What the task asks
Copy out all lines from the material that contain the string "avatar".

Supplied data

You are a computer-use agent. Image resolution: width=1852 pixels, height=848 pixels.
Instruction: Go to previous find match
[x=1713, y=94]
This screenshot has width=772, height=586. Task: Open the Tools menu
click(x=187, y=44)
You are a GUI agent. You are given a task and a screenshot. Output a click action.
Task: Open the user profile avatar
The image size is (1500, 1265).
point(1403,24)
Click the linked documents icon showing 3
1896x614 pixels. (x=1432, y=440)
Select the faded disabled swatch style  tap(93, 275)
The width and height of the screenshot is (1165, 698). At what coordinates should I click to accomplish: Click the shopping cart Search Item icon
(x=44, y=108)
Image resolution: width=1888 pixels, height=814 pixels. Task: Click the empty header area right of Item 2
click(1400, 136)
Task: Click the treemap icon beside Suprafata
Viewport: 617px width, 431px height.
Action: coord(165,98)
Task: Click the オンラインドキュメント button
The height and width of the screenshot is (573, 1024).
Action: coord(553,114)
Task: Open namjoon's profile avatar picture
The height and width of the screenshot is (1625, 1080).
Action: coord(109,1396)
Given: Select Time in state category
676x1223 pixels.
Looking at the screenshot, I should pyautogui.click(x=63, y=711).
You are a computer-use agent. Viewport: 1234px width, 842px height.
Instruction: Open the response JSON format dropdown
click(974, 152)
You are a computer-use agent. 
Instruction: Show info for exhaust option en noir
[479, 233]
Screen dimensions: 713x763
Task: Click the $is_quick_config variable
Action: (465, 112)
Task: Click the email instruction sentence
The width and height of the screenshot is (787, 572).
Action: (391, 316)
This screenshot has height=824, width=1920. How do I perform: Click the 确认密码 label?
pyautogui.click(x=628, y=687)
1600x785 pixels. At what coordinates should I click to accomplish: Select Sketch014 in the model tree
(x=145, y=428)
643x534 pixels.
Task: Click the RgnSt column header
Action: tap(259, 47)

Task result
Task: Open the user profile avatar
Task: Open namjoon's profile avatar picture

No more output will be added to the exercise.